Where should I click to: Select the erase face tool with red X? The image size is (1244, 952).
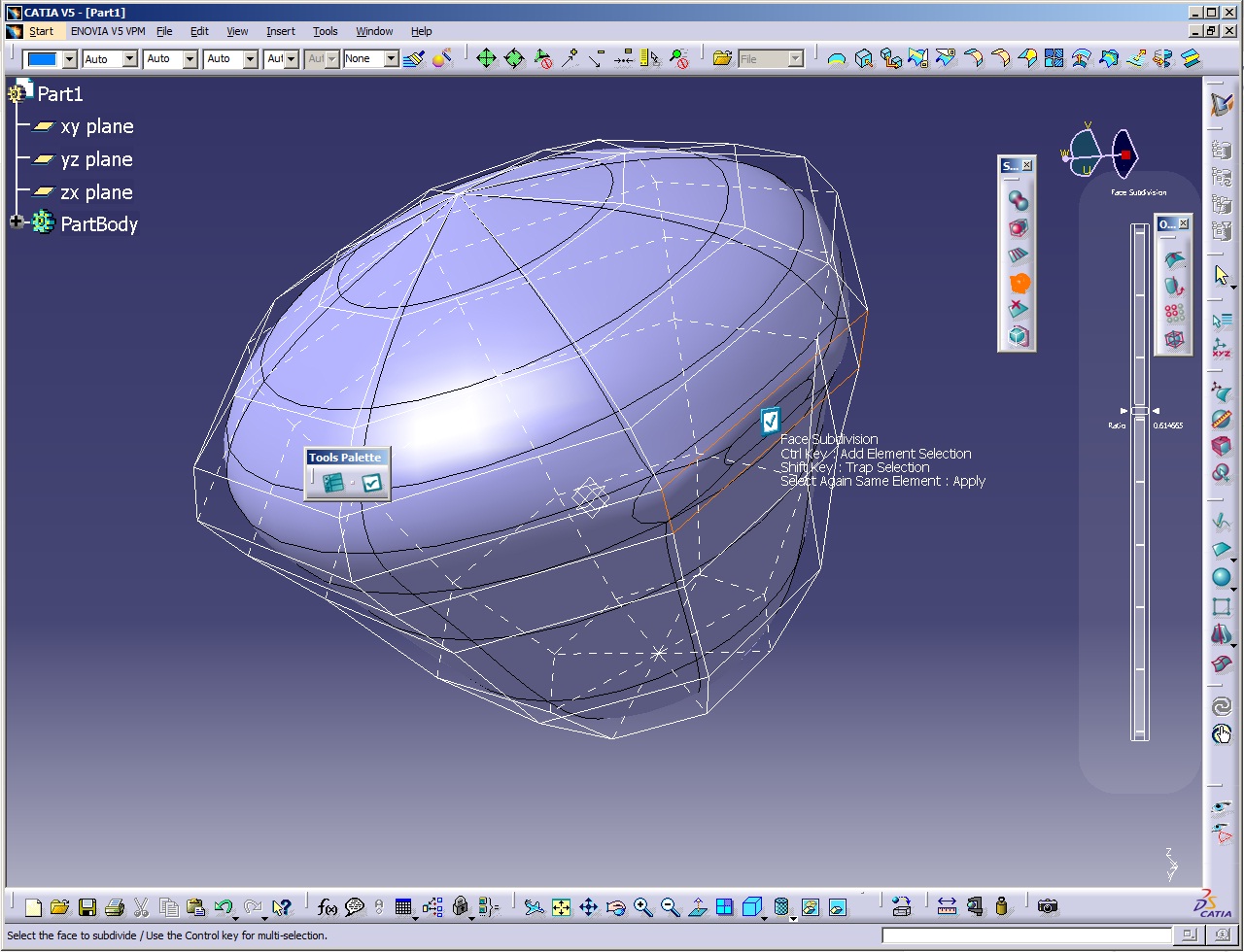(1018, 308)
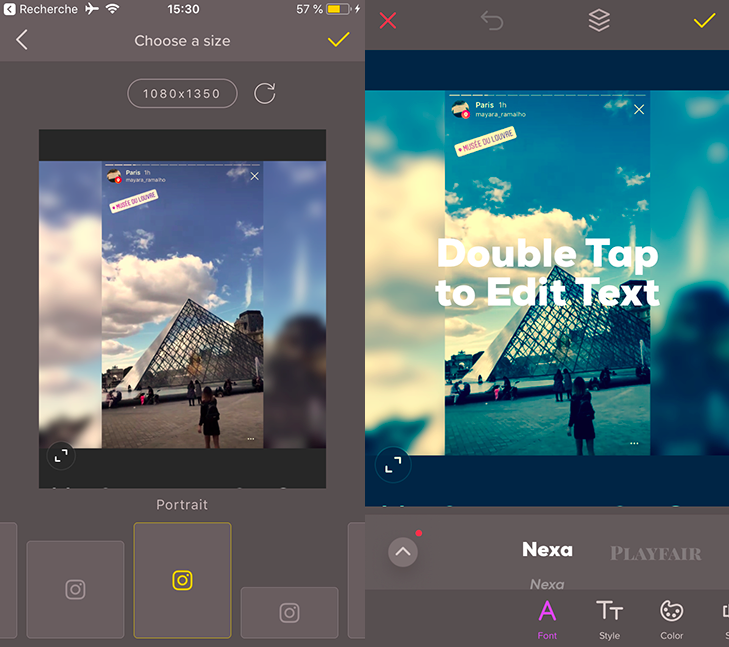The height and width of the screenshot is (647, 729).
Task: Tap the undo arrow in editor
Action: tap(492, 21)
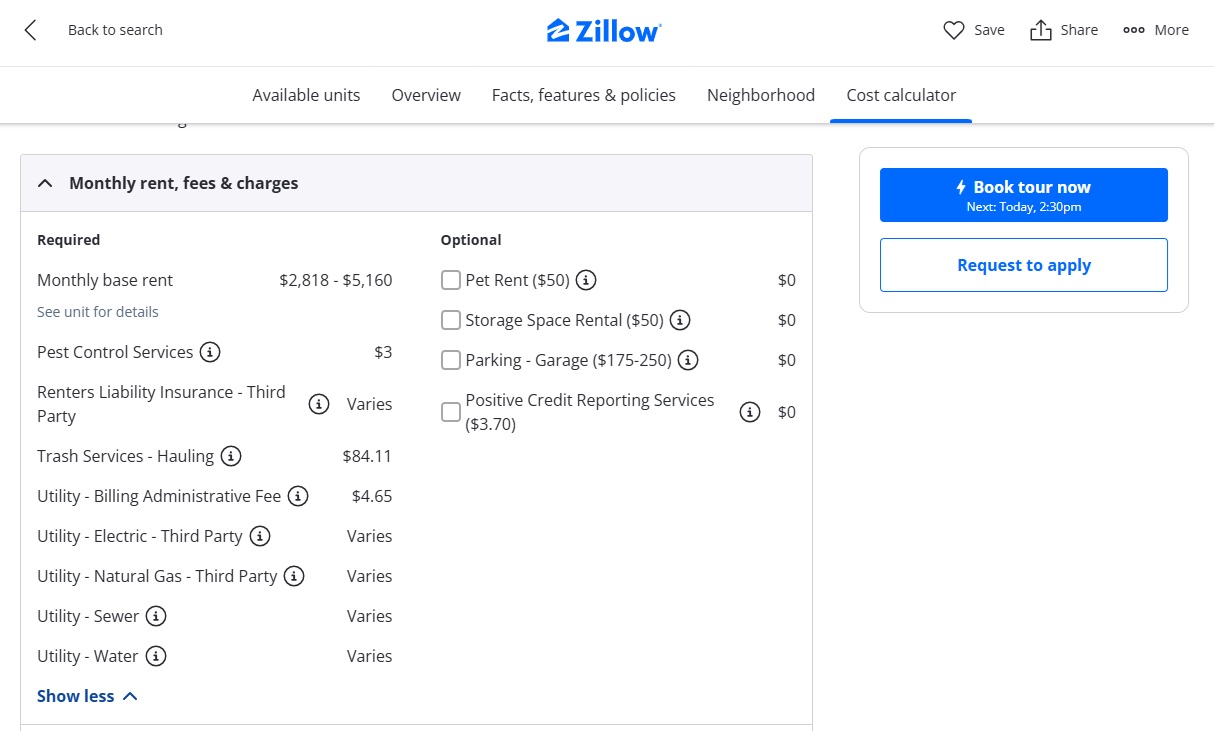Check the Storage Space Rental option
This screenshot has height=731, width=1214.
point(451,320)
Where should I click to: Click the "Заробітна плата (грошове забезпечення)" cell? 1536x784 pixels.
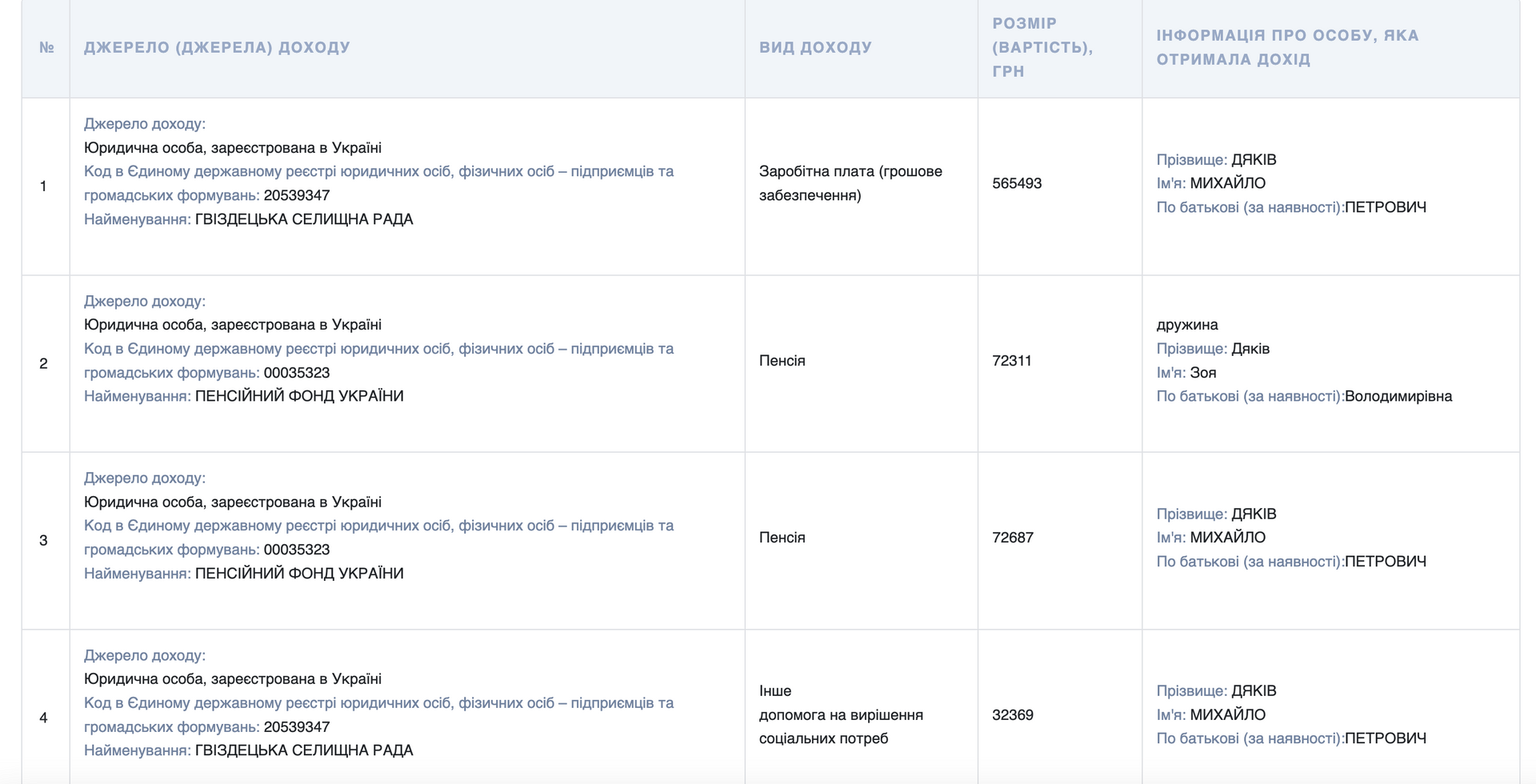(850, 183)
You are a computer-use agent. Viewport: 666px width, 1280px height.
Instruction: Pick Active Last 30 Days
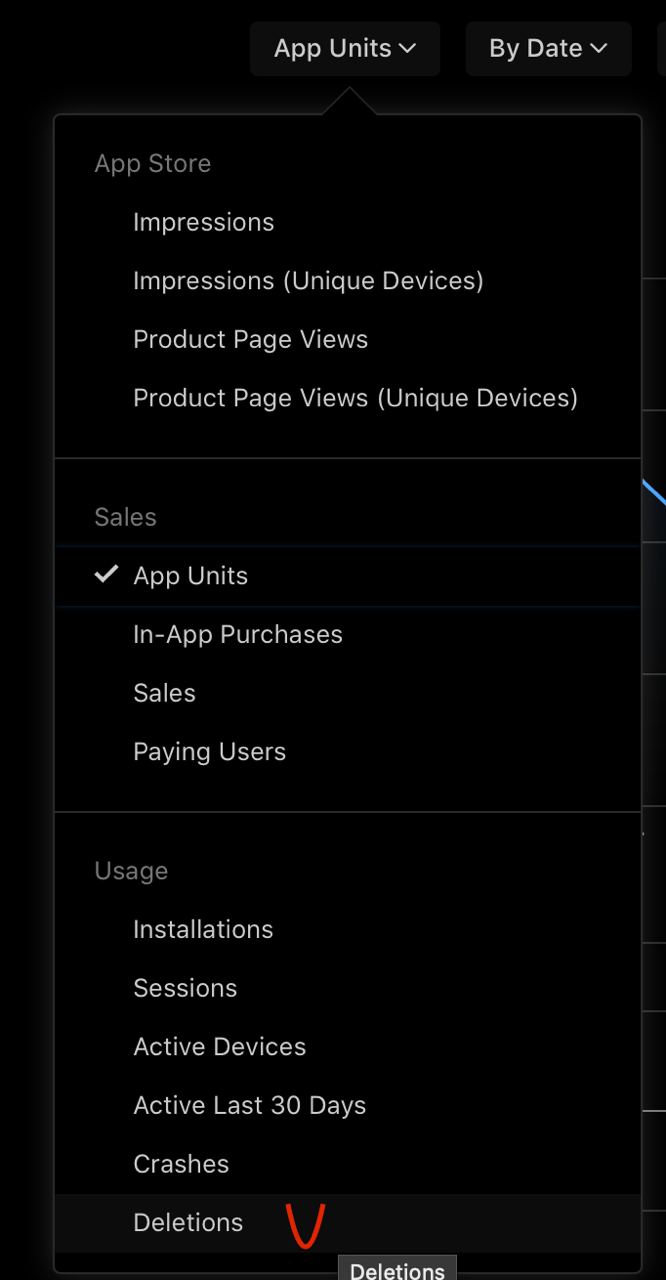coord(249,1106)
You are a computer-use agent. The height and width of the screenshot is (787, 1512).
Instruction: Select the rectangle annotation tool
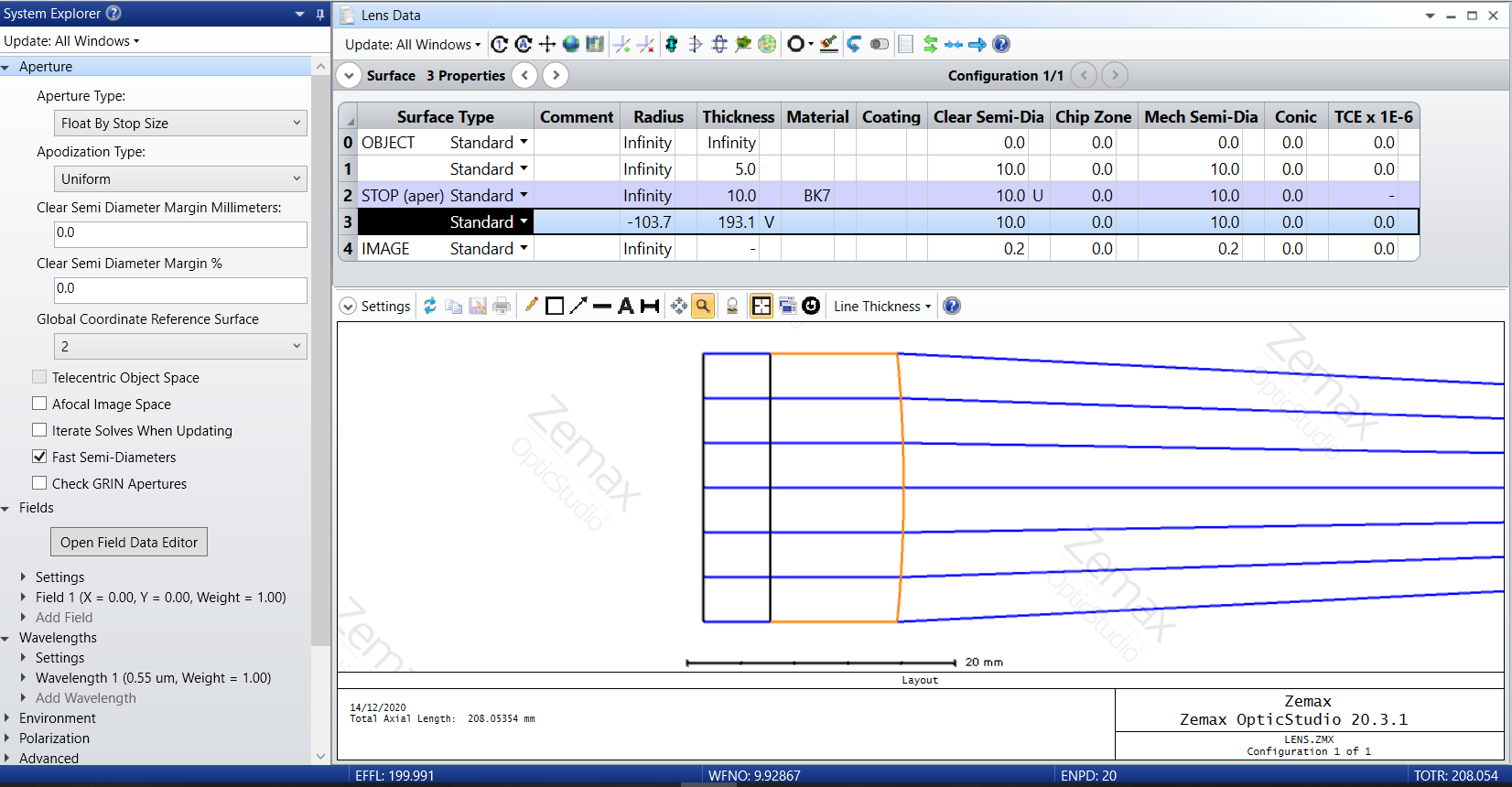point(554,307)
* * * * * * * * *
-- YOUR INSTRUCTIONS --
In the listing above, find every line with the word "agent" and copy it.

-- RESPONSE FOR THIS EXERCISE --
You are a computer-use agent. Viewport: 666px width, 1280px height.
You are a computer-use agent. The height and width of the screenshot is (787, 1512).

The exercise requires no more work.